Could you write out, exactly and with no pictures, every line from the one containing "Click the cat avatar drawing" through the last line of the entries?

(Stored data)
######
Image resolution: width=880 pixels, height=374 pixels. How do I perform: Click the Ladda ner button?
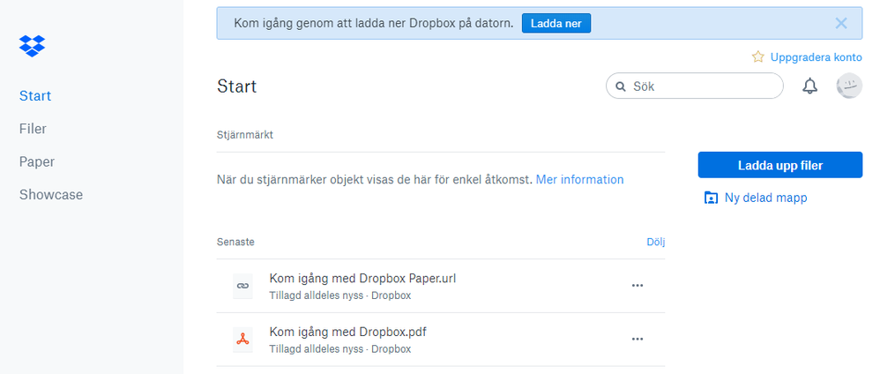(556, 24)
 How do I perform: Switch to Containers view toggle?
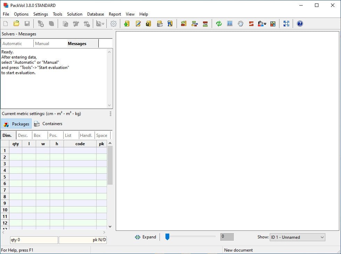coord(48,124)
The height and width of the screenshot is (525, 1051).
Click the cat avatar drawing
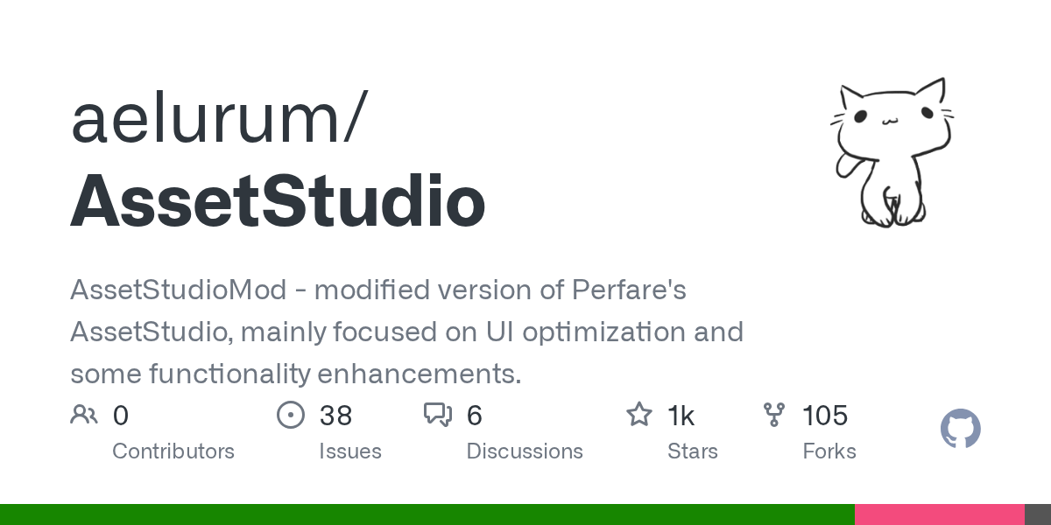(892, 153)
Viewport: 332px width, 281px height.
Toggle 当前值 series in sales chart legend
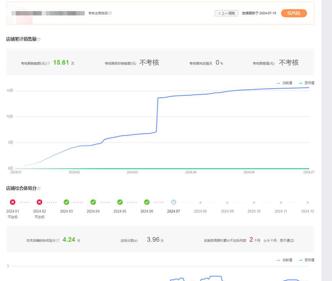(285, 83)
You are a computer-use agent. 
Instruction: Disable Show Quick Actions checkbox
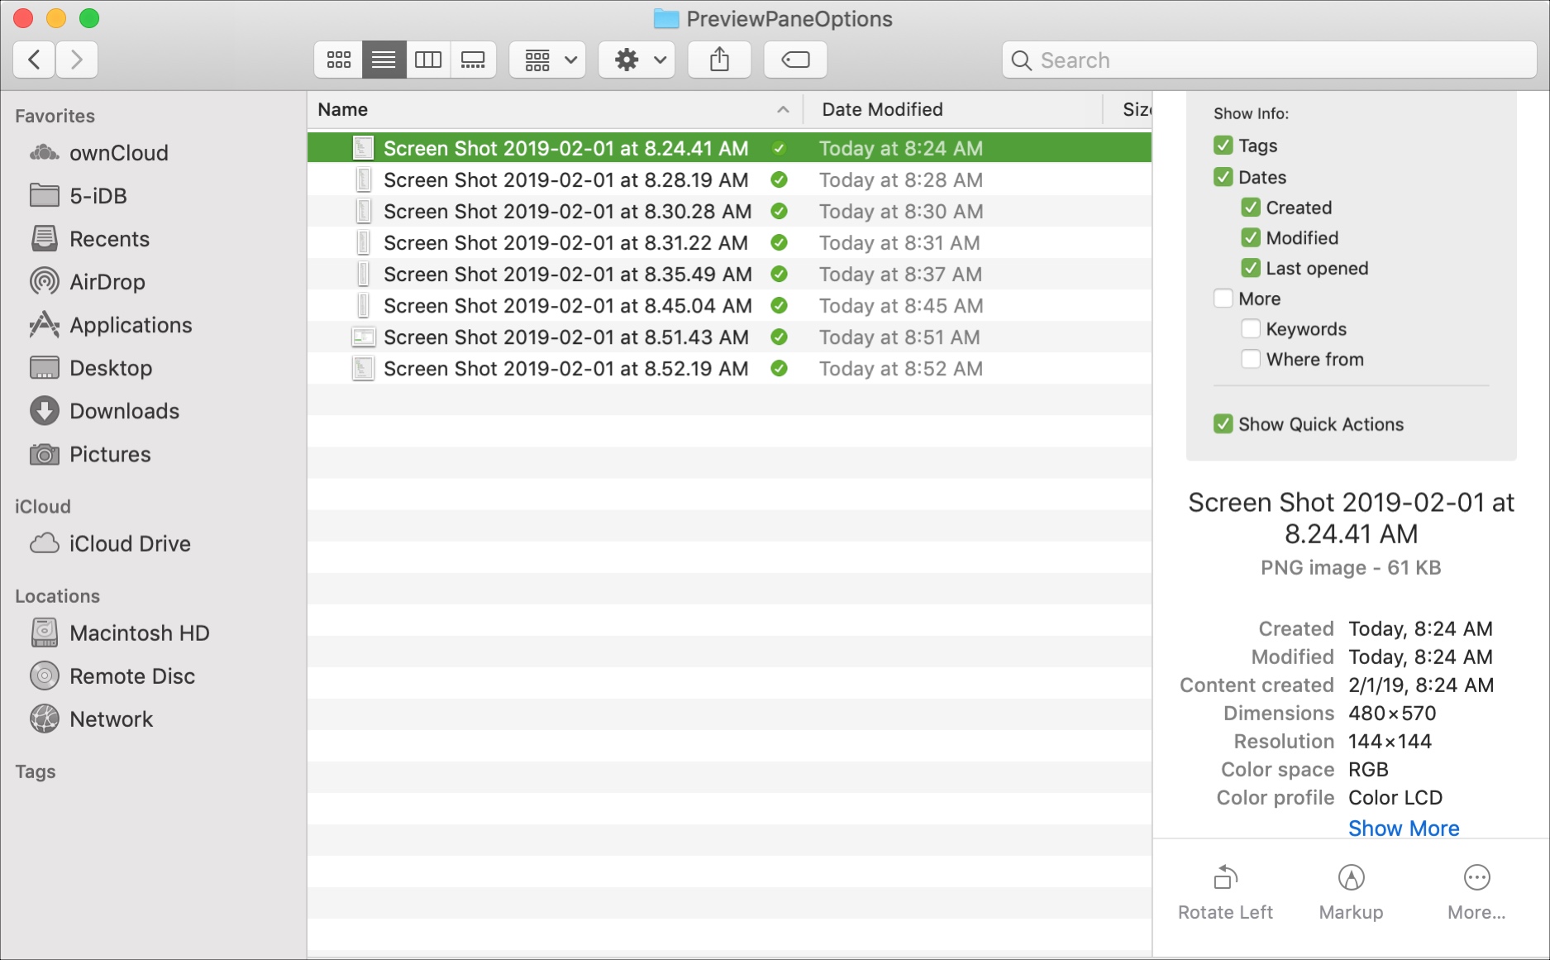click(1223, 424)
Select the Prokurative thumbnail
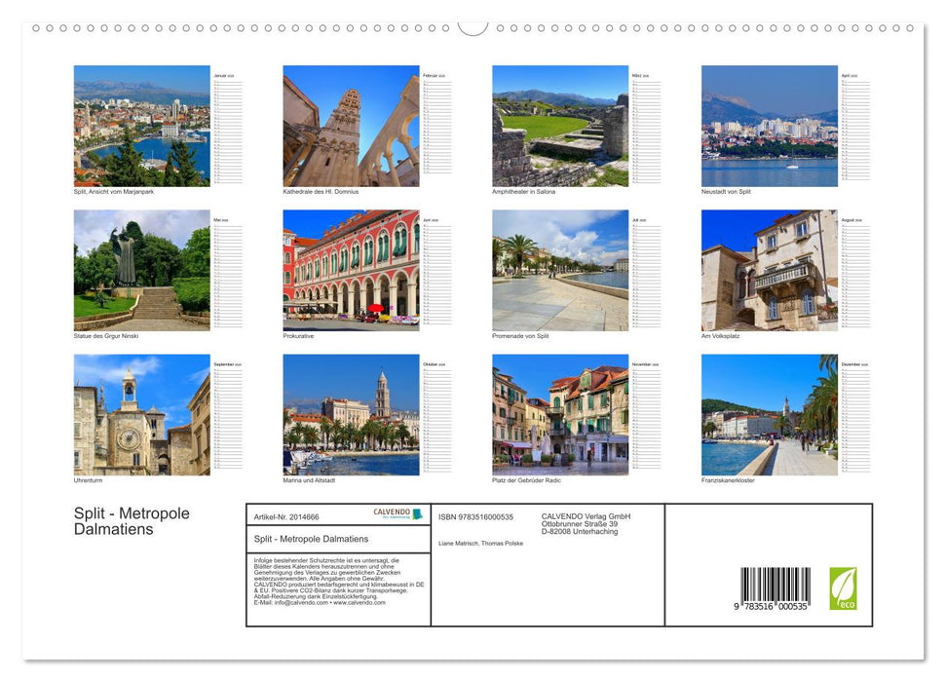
######
Solution ->
Click the cat avatar drawing
(892, 153)
Viewport: 332px width, 281px height.
Toggle 当前值 series in sales chart legend
(285, 83)
You are a computer-use agent. 
Instruction: Disable Show Quick Actions checkbox
click(1223, 424)
Select the Prokurative thumbnail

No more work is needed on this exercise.